My previous posting of the Box Canyon HDR image, along with comments and reactions to a print of the image, resulted in a general sense that people are confused and distracted by the image. Maybe that’s a good thing but it is generally not what I’m after. Personally, I still love the image and it will remain in my list of favorites so far for 2010. The image below is a more popular view of Box Canyon and one that I saw about 50 people take while they visited the area during the time I was there.
While this image gives you a more clear idea of the setting, the flowing water is still highly blurred due to the combination of long exposure images. Why long exposures? It is really dark in the canyon and if I showed you a “true” image it would be pretty black and without detail. The combination of 9 files in an HDR product allows us to see detail across the range of luminance values in the scene. Your eye and brain can make this work while on-site… if you allow yourself enough time to let your eyes adjust to the darkness. That’s really challenging in reality since the slopes at the top of the canyon were extremely bright.

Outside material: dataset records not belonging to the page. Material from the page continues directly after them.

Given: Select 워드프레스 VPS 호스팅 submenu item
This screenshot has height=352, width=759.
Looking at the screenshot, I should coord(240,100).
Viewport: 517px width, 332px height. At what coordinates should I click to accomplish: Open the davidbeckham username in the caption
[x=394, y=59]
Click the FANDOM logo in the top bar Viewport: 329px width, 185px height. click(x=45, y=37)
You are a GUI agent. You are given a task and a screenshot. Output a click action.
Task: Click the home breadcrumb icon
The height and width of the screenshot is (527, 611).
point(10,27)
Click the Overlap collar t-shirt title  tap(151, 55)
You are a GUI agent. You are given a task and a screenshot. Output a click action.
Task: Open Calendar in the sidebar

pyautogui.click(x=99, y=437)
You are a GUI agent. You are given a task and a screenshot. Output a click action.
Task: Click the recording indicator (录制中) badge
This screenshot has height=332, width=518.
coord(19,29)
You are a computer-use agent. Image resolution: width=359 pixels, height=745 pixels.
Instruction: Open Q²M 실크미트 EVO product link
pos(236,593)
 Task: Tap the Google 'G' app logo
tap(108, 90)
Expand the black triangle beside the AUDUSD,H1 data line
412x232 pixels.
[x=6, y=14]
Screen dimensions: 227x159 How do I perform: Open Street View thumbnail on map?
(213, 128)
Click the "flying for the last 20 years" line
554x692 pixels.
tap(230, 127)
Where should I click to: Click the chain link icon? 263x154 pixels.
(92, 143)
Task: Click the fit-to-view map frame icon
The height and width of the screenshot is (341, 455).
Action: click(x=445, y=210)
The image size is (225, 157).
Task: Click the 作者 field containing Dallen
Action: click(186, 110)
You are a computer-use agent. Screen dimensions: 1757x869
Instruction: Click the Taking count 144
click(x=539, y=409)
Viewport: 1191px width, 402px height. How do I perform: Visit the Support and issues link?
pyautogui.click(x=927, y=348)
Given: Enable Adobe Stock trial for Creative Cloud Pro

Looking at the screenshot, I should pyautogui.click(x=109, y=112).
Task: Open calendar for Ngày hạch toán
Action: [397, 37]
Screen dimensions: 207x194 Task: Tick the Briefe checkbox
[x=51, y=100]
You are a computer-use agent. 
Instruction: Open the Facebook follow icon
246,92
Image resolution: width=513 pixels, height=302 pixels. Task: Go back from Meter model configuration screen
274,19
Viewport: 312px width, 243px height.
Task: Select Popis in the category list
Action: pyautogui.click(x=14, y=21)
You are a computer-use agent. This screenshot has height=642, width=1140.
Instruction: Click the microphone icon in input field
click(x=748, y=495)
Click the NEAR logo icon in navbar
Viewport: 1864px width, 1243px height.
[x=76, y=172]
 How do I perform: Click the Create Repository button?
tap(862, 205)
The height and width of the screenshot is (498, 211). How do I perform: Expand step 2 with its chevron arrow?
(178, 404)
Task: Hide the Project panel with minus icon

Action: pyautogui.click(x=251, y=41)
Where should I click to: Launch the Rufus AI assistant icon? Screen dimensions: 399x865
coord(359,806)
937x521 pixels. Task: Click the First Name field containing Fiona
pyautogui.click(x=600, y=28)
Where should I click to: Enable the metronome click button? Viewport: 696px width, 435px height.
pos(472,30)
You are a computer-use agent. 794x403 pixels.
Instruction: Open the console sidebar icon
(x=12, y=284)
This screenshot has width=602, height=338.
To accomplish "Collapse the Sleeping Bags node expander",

This shot has all sorts of issues for me. First, there’s the bright spot on the rocks on the left hand side of the canyon near the top of the image. I waited for about 20 minutes for the sun to move enough to eliminate that spot since I knew it would be impossible to expose for it and the dark shadows of the lower canyon walls. That range of luminance is what started me taking images to produce HDR composites rather than trying to catch it all in one frame. I ran out of patience and I resorted to HDR creation. I know that the spot would have disappeared sometime but I was not willing to wait it out.
Next issue is the cedar branch in the foreground. The long exposures of the shots produced movement in the branches and blur in the final image. That just can’t be helped unless you happen to be there on the truly rare day when there is no breeze. And the branches are masses of clutter in the image. The result was to use a longer focal length to shoot beyond the branches and into the canyon itself. That leads to my final approach of shooting straight down from the opposite side of the bridge and incorporating the debris to break up the flow of the water.
The evolution of my thought process, such as it was, lead me to try to find a composition that did away with the clutter, provided high level of detail in the water-worn rocks and showed extreme blur in the flowing water. The image in the previous post is absolutely tack sharp except for the water. While it lacks the context of the canyon walls and riparian vegetation that give viewers clues as to what they are looking at, I think the abstract nature fits my reaction to the scene much better than the shot above. Yeah, I’m going to keep the previous, confusing image in my collection of favorites. Say what you will.